**What needs to be done**
In the entries below, filter for the word "avatar" and copy every matching line.

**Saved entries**
━━━━━━━━━━━━━━━━

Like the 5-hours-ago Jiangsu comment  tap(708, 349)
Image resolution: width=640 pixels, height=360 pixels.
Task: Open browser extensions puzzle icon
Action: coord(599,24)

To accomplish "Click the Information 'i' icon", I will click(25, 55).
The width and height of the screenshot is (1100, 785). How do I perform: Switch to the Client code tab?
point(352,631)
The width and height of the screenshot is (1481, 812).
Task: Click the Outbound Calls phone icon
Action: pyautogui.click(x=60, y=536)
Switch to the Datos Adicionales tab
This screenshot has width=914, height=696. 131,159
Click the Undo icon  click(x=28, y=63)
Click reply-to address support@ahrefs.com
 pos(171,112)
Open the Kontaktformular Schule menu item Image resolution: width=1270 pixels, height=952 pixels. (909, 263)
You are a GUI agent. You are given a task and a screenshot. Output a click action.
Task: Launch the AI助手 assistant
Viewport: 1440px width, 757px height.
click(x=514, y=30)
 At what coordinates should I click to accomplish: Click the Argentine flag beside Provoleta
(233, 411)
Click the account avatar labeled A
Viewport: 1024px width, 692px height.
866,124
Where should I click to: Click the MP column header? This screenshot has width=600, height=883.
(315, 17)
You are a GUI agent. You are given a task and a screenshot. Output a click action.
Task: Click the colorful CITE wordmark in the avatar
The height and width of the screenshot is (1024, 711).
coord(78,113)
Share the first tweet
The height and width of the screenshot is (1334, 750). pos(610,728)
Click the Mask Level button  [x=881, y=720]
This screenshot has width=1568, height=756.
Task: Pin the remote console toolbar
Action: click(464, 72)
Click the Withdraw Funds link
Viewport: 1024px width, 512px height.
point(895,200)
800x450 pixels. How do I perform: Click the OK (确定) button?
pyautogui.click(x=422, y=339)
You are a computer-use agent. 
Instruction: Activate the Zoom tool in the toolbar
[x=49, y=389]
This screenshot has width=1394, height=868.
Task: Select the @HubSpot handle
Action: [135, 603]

━━━━━━━━━━━━━━━━

**Task output**
Click the account avatar labeled A
Task: Click the colorful CITE wordmark in the avatar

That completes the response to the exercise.